He explicado en otros lugares cómo podemos dar por sentada una moralidad del grupo pequeño que cabe explicar a partir de nuestra historia evolutiva. Lo difícil es el paso de esa moral de proximidad a una moral de larga distancia (en el espacio –incluyendo la distancia social- y en el tiempo).[1] El nosotros de la comunidad moral en el endogrupo es un fenómeno humano básico; y sabemos lo fácil que resulta construir un ellos enemigo, a partir de aquel nosotros.
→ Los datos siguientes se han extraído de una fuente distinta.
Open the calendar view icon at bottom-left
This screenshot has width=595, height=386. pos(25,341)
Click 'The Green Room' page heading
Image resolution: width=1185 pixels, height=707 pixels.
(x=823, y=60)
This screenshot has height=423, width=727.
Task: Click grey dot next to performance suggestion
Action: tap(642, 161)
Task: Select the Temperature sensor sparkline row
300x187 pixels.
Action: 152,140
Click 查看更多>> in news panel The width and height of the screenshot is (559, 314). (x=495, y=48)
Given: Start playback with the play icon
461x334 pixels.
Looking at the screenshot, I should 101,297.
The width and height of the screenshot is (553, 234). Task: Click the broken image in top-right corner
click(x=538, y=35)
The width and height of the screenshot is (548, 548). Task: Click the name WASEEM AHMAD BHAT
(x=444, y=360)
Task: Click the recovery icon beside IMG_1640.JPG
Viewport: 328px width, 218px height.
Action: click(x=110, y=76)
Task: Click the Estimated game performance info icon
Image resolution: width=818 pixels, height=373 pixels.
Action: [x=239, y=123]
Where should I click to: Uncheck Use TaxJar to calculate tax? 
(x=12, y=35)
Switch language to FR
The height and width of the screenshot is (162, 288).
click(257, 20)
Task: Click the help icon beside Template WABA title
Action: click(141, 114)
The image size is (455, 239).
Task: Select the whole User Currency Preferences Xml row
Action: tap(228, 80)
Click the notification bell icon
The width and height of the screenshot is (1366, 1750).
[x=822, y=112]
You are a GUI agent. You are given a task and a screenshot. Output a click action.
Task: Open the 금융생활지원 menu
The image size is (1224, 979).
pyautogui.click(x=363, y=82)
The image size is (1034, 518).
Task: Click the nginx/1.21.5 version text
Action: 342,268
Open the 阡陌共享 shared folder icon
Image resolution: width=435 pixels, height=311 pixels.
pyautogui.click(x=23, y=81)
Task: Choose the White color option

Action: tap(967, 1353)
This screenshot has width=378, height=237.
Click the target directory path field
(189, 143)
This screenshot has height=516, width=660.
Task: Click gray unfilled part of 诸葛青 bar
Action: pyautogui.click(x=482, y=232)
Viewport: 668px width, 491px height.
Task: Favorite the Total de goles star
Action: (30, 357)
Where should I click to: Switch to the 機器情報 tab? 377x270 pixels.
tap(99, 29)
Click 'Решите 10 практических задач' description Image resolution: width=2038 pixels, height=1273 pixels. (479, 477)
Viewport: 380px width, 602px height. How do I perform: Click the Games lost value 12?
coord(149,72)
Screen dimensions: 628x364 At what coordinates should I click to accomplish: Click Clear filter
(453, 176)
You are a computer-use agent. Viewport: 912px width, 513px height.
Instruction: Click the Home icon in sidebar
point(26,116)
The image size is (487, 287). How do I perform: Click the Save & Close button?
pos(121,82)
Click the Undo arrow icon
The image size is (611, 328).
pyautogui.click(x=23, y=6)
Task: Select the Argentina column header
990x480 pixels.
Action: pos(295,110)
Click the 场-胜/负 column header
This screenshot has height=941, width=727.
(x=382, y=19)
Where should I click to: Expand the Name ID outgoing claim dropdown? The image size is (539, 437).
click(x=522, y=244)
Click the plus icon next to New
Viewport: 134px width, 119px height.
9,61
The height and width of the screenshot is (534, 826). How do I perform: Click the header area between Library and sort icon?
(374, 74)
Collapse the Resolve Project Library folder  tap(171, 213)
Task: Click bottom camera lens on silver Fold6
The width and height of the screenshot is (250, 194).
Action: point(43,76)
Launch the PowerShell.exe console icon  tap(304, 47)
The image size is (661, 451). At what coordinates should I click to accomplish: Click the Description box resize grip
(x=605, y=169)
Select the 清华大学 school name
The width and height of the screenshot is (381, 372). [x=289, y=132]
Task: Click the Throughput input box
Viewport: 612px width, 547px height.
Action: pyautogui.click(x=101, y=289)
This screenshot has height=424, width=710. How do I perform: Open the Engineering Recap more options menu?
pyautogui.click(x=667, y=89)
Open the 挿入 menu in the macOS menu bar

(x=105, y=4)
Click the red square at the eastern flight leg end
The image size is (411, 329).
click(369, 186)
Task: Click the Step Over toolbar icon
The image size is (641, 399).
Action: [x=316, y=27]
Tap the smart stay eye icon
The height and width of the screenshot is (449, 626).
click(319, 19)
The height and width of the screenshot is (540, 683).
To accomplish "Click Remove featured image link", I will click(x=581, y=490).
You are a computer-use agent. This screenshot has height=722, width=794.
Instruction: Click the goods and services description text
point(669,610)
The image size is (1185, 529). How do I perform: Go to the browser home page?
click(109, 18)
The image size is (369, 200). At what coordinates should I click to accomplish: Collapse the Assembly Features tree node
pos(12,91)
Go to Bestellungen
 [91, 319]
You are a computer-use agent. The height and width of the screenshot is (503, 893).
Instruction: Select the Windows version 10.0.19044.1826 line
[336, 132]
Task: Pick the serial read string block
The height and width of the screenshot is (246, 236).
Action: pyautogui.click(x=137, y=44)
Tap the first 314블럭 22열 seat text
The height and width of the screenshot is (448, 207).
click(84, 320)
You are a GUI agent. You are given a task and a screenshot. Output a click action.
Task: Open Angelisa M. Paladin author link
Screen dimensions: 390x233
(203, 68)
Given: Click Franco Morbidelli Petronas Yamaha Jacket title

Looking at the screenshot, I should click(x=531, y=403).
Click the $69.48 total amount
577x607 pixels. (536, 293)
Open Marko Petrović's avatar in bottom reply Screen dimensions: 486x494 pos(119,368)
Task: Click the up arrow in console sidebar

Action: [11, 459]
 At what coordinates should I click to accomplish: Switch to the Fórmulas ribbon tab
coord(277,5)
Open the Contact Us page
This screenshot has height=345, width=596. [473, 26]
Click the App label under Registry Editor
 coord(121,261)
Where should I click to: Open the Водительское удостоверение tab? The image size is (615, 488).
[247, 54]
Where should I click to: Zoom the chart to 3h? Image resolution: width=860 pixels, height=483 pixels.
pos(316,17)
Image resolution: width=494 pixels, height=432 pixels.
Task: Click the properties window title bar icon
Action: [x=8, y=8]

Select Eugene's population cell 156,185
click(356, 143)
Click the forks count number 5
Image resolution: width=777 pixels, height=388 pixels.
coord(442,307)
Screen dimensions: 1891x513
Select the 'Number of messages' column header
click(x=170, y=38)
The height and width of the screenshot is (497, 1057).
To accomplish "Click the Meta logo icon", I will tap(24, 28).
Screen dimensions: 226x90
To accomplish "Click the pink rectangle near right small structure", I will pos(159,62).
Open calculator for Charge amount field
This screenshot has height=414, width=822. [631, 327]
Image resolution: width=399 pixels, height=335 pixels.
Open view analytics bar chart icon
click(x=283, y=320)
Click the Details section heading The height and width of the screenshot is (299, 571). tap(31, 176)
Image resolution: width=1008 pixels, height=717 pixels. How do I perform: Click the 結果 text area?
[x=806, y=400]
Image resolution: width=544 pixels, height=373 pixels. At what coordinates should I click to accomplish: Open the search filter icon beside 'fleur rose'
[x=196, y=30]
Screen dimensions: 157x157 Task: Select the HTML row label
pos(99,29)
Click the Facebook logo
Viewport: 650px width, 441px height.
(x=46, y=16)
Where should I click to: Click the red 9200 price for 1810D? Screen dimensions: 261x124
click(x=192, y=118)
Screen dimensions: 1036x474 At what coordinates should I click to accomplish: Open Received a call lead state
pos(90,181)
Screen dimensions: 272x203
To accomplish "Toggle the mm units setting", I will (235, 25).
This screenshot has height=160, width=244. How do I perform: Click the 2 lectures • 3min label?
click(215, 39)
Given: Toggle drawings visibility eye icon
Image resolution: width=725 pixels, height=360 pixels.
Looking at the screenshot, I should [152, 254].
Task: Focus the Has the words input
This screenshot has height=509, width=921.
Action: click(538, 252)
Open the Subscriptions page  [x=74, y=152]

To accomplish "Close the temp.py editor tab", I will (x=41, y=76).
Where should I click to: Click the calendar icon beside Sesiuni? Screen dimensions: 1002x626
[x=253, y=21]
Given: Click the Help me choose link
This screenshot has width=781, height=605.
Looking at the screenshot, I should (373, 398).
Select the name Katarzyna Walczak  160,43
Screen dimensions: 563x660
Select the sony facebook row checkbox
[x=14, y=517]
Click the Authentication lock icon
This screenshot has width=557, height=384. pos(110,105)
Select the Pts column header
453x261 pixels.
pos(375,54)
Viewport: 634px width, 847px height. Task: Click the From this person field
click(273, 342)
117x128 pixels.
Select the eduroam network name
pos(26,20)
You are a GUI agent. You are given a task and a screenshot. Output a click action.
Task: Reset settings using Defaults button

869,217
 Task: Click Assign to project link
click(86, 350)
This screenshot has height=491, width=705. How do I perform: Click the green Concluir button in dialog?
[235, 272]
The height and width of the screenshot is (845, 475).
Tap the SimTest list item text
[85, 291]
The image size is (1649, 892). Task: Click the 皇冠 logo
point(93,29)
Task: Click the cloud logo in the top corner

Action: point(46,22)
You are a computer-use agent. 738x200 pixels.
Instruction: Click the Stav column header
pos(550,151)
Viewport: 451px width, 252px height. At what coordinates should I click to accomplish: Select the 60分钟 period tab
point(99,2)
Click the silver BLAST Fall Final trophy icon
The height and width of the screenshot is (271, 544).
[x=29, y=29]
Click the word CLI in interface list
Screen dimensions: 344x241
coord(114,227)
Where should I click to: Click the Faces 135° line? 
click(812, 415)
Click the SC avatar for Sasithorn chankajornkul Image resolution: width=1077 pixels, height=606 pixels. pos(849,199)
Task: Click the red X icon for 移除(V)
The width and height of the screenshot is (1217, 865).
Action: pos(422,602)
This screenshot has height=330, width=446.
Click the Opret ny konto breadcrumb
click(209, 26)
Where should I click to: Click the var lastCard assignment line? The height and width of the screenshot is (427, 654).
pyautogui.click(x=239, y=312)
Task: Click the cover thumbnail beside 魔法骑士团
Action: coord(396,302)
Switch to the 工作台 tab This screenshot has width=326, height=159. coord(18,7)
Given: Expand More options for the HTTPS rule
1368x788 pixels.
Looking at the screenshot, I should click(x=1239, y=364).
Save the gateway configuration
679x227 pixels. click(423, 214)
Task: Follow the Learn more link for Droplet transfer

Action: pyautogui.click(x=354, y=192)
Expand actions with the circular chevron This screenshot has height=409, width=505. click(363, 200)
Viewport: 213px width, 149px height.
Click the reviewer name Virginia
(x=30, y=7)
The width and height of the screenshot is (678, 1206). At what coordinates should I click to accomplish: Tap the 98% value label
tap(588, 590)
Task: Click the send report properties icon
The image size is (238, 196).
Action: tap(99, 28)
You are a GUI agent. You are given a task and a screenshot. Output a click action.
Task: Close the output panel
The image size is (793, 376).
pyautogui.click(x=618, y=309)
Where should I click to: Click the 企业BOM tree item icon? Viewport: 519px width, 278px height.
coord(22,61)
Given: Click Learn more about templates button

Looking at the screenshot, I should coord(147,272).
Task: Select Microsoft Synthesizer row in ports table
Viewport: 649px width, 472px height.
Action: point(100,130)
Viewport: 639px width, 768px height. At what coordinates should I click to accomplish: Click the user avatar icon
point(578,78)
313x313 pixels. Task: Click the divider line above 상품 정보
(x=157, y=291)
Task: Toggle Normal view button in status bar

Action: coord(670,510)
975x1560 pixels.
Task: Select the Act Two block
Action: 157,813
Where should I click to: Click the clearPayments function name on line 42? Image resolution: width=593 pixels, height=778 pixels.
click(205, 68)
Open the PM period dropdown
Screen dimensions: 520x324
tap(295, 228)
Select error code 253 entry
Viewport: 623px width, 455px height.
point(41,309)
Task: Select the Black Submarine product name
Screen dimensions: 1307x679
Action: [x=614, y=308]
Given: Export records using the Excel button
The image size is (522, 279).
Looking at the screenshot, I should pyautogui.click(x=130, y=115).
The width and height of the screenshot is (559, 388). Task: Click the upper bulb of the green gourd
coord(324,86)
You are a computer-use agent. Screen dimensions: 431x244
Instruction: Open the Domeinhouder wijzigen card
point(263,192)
Nosotros frente a ellos es una de las dimensiones esenciales de la tragedia humana, particularmente desde que en los últimos cinco o seis milenios cuajan estructuras de dominación cada vez más poderosas: patriarcado, estado, ejércitos permanentes, imperios… Pero sabemos que, hoy, seguir cohesionando comunidades a partir de autoexpansión y enemigos exteriores lleva a la destrucción del ser humano y la biosfera.
Y entonces ¿nosotros frente a qué? ¿Y si, en vez de buscar chivos expiatorios, intentamos un ejercicio de reflexividad? Nosotros frente a nuestra propia hybris, nuestra propia crueldad, nuestra propia indiferencia, nuestra propia xenofobia; frente a los aspectos monstruosos de lo que nosotros mismos somos. Se trataría de una operación análoga al “dominar nuestra dominación” que en alguna ocasión he propuesto a partir de Walter Benjamin.[2]
La “política del Antropoceno” que necesitamos: construir las instituciones necesarias para la autocontención colectiva igualitaria. O si se quiere decir de otro modo: constricción reciproca al decrecimiento con justicia. Ése es el envite crucial –en el que estamos fracasando de forma clamorosa.
[1] Jorge Riechmann, Ética Extramuros, eds. UAM, Madrid 2016, capítulo 6.
[2] Escribió Benjamin en Dirección única, un libro de apuntes, fragmentos y agudezas publicado en 1928: “Dominar la naturaleza, enseñan los imperialistas, es el sentido de toda técnica. Pero ¿quién confiaría en un maestro que, recurriendo al palmetazo, viera el sentido de la educación en el dominio de los niños por los adultos? ¿No es la educación, ante todo, la organización indispensable de la relación entre las generaciones y, por tanto, si se quiere hablar de dominio, el dominio de la relación entre las generaciones y no de los niños? Lo mismo ocurre con la técnica: no es el dominio de la naturaleza, sino dominio de la relación entre naturaleza y humanidad” (Walter Benjamin, Dirección única, Alfaguara, Madrid 1987, p. 97). Se trataría entonces de dominar no la naturaleza sino la relación entre naturaleza y humanidad. Dominar nuestro dominio: creo que esta idea sigue siendo inmensamente fecunda en el siglo XXI. Se trata, de alguna manera, de llevar la enkráteia que encomiaban Sócrates y Aristóteles del ámbito personal al socioecológico, transformando el autodominio del varón prudente en autocontención civilizatoria. Todas las relaciones humanas entrañan ejercicio de poder: insistía en ello un filósofo como Michel Foucault (en la estela de Nietzsche). Pero si, en un ejercicio de reflexividad guiado por los valores de la compasión, trato de dominar no al otro sino mi relación con el otro, si trato de dominar mi dominio, de autocontenerme, se abren impensadas posibilidades de transformación. De verdadera humanización para esos inmaduros homínidos que aún seguimos siendo.